Learn how easy it is to sync an existing GitHub or Google Code repo to a SourceForge project! See Demo

Close

Not producing text correctly from cmd line

Help
2011-09-02
2012-10-08
  • I'm trying to process an xml file using xquery and print the result as a text
    file with each returned value on one line. It seems that saxon is adding an
    extra space to each of my entries.

    Here is a minimal example xml file to illustrate this (Scores.xml):

    <?xml version="1.0"?>
    <Students>
    <Student>
    <FirstName>Bill</FirstName>
    <LastName>Jones</LastName>
    <Grade>B</Grade>
    </Student>
    <Student>
    <FirstName>James</FirstName>
    <LastName>Smith</LastName>
    <Grade>A</Grade>
    </Student>
    <Student>
    <FirstName>Sally</FirstName>
    <LastName>Masters</LastName>
    <Grade>F</Grade>
    </Student>
    </Students>
    

    And the query that I am running (query.q):

    declare option saxon:output "omit-xml-declaration=yes";
    declare option saxon:output "method=text";
    for $stud in doc("Scores.xml")/Students/Student
    order by $stud/LastName, $stud/FirstName
    return concat($stud/FirstName," ",$stud/LastName,"&#xA;")
    

    The output that I am getting is:

    Bill Jones
     Sally Masters
     James Smith
    (extra blank line here)
    

    I am using saxon 9.3he, java jdk 1.6.0_18 on Windows 7, and am running my
    query from the command line with

    java -cp saxon9he.jar net.sf.saxon.Query -q:query.q

    Without the new line added, the results show up as one line seperated by a
    space. If I add the newline before the name (which causes a blank line), I
    have confirmed that there is an extra space after the names. As far as I have
    been able to tell, saxon is printing item 1 followed by a space then item 2
    followed by a space then item 3 followed by a space. Thus my weird indention
    is caused by the extra space being added after the previous name, without any
    line feeds of its own.

    Wrapping the entire query in a string-join with the newline gives the correct
    result.

    Is this intended behavior, and how do I get the result that I want? I
    understand that saxon uses the document function on the output, but my
    understanding of the spec says that the text nodes should be concatenated
    without any extra spaces, and it looks to me like there is extra space being
    added, although there is a good chance that I am misunderstanding the spec.
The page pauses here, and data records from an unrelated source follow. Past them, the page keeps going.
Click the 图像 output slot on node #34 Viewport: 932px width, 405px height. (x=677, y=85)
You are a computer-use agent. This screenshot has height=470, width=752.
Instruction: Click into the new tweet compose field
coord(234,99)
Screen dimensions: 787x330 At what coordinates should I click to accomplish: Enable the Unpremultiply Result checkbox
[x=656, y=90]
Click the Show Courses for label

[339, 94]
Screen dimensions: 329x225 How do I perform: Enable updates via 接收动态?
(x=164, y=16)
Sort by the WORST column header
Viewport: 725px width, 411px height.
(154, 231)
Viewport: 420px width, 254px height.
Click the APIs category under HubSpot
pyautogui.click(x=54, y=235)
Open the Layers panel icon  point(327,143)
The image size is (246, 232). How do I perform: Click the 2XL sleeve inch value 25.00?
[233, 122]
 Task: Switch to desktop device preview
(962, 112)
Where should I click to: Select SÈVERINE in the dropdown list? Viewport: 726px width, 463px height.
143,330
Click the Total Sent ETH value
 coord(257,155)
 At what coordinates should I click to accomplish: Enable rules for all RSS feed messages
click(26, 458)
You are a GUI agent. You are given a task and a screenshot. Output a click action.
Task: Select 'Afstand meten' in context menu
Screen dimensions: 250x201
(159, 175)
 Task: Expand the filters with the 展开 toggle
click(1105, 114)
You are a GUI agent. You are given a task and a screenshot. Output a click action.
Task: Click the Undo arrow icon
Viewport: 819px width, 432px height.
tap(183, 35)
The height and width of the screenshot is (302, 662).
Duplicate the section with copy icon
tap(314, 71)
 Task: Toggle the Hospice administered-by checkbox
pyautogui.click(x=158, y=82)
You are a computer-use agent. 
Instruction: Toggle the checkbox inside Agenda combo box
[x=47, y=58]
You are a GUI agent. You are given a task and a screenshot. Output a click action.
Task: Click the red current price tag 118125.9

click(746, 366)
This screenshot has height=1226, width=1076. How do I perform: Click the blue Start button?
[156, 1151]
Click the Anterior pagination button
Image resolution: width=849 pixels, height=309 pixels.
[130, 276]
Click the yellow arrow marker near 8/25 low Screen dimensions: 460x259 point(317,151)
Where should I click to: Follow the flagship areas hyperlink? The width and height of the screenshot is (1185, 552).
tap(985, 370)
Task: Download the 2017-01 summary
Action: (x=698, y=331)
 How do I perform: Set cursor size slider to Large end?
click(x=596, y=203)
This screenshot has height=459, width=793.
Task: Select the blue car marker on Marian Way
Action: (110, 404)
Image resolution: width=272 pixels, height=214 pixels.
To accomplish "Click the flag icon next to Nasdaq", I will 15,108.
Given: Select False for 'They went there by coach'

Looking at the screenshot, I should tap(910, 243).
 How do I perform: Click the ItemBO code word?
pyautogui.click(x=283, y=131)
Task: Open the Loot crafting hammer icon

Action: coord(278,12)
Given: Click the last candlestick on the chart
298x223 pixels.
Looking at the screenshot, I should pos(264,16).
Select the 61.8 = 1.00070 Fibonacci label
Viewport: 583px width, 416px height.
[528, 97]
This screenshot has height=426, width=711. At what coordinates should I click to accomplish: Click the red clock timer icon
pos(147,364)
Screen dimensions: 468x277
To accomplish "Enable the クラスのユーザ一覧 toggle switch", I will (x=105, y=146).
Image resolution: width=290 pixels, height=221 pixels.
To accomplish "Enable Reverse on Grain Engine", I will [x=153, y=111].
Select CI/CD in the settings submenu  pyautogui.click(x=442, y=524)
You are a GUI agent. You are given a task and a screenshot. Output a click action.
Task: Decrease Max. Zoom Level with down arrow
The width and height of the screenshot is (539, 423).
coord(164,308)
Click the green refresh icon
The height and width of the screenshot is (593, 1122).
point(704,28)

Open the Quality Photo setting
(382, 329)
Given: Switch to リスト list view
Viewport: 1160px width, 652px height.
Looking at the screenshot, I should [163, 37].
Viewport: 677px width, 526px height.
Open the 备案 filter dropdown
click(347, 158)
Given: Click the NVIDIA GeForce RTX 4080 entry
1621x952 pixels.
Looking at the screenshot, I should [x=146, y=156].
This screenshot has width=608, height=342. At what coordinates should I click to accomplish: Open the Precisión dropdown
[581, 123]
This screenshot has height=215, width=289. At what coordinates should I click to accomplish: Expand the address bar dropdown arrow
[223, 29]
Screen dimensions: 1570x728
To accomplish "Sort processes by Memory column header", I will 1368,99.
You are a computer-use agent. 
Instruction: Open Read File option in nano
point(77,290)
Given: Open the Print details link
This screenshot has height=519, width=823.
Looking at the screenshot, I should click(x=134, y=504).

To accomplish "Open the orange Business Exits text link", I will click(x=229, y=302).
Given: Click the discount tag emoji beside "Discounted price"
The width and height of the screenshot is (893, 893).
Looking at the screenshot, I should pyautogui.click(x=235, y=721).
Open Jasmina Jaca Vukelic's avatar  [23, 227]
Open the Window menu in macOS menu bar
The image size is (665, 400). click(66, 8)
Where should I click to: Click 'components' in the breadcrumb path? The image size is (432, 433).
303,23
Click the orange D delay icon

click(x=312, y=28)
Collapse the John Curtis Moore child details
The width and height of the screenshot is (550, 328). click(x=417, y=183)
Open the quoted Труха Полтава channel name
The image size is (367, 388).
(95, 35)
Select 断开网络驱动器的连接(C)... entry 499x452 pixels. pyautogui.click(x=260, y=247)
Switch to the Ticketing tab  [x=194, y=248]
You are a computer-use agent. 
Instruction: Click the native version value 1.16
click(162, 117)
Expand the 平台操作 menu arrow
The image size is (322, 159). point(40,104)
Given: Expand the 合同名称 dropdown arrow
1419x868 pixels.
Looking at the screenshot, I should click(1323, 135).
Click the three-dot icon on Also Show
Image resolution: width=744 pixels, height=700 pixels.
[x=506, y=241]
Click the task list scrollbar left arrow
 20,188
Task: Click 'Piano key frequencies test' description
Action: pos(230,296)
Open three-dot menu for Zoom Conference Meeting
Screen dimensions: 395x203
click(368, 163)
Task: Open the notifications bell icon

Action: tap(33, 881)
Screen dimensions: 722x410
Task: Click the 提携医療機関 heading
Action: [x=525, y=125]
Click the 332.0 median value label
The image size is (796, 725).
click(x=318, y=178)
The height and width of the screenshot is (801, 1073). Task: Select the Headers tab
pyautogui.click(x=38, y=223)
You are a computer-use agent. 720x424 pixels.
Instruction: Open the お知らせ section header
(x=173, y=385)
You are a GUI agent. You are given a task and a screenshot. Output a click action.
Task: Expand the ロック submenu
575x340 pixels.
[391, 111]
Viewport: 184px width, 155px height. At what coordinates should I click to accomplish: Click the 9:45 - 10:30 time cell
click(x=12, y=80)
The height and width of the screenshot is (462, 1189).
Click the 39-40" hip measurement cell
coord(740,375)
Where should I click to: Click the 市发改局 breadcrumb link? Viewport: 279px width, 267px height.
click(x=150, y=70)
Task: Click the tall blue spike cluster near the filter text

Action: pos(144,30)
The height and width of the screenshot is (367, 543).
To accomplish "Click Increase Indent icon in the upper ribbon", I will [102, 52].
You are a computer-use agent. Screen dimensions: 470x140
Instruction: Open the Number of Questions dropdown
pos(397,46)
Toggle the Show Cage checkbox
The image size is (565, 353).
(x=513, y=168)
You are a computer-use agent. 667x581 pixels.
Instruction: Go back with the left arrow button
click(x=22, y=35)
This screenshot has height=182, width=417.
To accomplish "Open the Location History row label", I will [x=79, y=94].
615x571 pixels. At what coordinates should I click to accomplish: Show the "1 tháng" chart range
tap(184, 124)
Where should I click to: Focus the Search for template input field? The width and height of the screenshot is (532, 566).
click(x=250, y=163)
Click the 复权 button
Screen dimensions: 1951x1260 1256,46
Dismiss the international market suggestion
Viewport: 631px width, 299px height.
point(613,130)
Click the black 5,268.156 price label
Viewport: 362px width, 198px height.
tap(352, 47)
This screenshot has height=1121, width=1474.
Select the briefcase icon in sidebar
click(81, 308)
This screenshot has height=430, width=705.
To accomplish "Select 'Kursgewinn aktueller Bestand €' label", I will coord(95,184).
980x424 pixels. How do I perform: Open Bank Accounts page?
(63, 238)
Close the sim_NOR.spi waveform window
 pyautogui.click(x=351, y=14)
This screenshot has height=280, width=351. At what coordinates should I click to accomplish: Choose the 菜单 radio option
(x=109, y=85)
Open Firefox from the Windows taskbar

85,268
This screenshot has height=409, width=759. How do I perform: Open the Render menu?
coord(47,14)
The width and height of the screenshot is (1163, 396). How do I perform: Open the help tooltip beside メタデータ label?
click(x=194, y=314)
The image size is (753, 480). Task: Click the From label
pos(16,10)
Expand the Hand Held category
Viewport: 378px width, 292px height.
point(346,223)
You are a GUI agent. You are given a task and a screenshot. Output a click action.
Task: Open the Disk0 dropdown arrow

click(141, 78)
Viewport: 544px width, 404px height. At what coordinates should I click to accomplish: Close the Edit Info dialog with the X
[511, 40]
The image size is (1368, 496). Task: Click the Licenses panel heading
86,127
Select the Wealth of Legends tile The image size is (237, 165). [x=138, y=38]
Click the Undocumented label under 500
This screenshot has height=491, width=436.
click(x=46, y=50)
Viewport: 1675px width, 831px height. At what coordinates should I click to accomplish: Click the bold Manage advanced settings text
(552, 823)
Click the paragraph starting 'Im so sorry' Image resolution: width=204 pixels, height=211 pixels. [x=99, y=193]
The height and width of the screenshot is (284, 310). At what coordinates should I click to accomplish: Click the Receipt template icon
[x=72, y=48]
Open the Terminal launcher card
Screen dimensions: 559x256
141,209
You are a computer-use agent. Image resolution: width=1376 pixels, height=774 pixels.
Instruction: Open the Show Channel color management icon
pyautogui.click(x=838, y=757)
    Any help would be appreciated.

     
  • David Lee
    David Lee
    2011-09-02

    That is correct. The standard serialization for sequences is to seperate items
    by a space.
    http://www.w3.org/TR/xslt-xquery-serialization/

    If you want to avoid that then produce a single string as your output not a
    sequence.
    like:

    string-join( (
    for $stud in doc("Scores.xml")/Students/Student
    order by $stud/LastName, $stud/FirstName
    return concat($stud/FirstName," ",$stud/LastName ) , " " )

     
  • Michael Kay
    Michael Kay
    2011-09-02

    As daldei says, this is correct according to the spec. Another workaround is
    to output text nodes:

    declare option saxon:output "omit-xml-declaration=yes";
    declare option saxon:output "method=text";
    for $stud in doc("Scores.xml")/Students/Student
    order by $stud/LastName, $stud/FirstName
    return (text{$stud/FirstName, $stud/LastName}, text{"&#xA;"})
    
     
  • Ok, I see that in the spec now (section 2 of the page that you listed). I had
    tried the sting-join approach and it did work, it just feels like that can't
    be the way this was intended to be done, but looking at that, it is.

    This was driving me nuts on trying to get around that extra space. Thank you
    so much for helping.

     
  • Thank you, Mr. Kay. This does work as well (although at the moment, I'm not as
    clear why - I'm going to have to stare at it a bit). Thank you both for the
    quick reply.

     
  • David Lee
    David Lee
    2011-09-02

    The reason text nodes work differently from strings is according to the XDM
    serialization specs, text nodes are concatenated whereas string (atomic values
    aka xs:string values) are separated by spaces.
    Its just the way it is.

    -David

     
  • I think my confusion was in understanding the difference between actual text-
    nodes and a bunch of text values (strings) in the document. I think that I can
    see what is going on now. I prefer the string-join approach (because I don't
    get an extra blank line), but thank you very much for your suggestion Mr. Kay,
    that is the one that helped me see what is going on.

     
  • Michael Kay
    Michael Kay
    2011-09-03

    Yes, the distinction between text nodes and strings is a very subtle one,
    whether you are using XQuery or XSLT, and when it comes to controlling
    whitespace it's an important distinction to understand.